Getting INTERNAL_ERROR_RBF_VALIDATION_FAILED error when running workflows or jobs on Databricks Runtime 16.0

Disable Range Bloom Filters (RBF) validation.

Written by potnuru.siva

Last published at: January 28th, 2025

Problem

When you run workflows or jobs with Databricks Runtime 16.0, you encounter an error. 

 

pyspark.errors.exceptions.captured.SparkRuntimeException: [INTERNAL_ERROR_RBF_VALIDATION_FAILED] An internal error occurred.
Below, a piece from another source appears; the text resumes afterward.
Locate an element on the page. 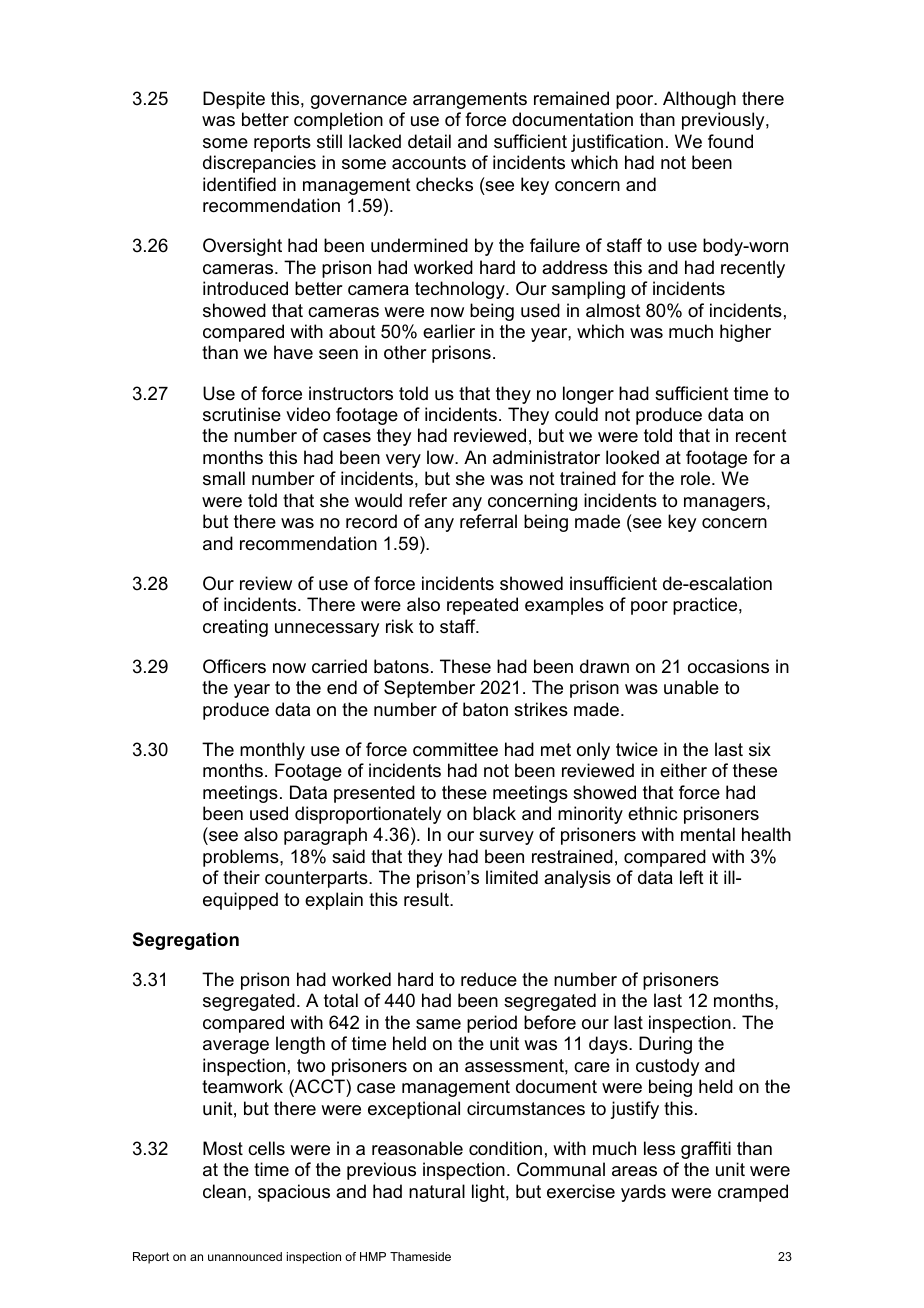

Please contact Databricks support.

A runtime filter (ID 0) for a join (ID 1) returned `NULL`. SQLSTATE: XX000

 

 

Cause

Range Bloom Filters (RBF) validation has been introduced in Databricks Runtime 16.0. This feature is enabled by default. 

 

The error occurs when a runtime filter for a join returns a NULL value, which RBF validation doesn’t expect. 

 

Solution

Disable the RBF validation feature. 

  1. Navigate to your cluster. 
  2. Click Advanced Options
  3. Navigate to the Spark tab. 
  4. Add the following Apache Spark configuration in the text box. 

 

spark.databricks.optimizer.rangeBloomFilterValidation.enabled false

 

  1. Re-run the job to confirm that the error no longer occurs.

 

Preventative measures

  • Carefully review the merge conditions and ensure that they are correctly specified. 
  • Test your jobs on newer versions of Databricks Runtime in lower environments before deploying them to production.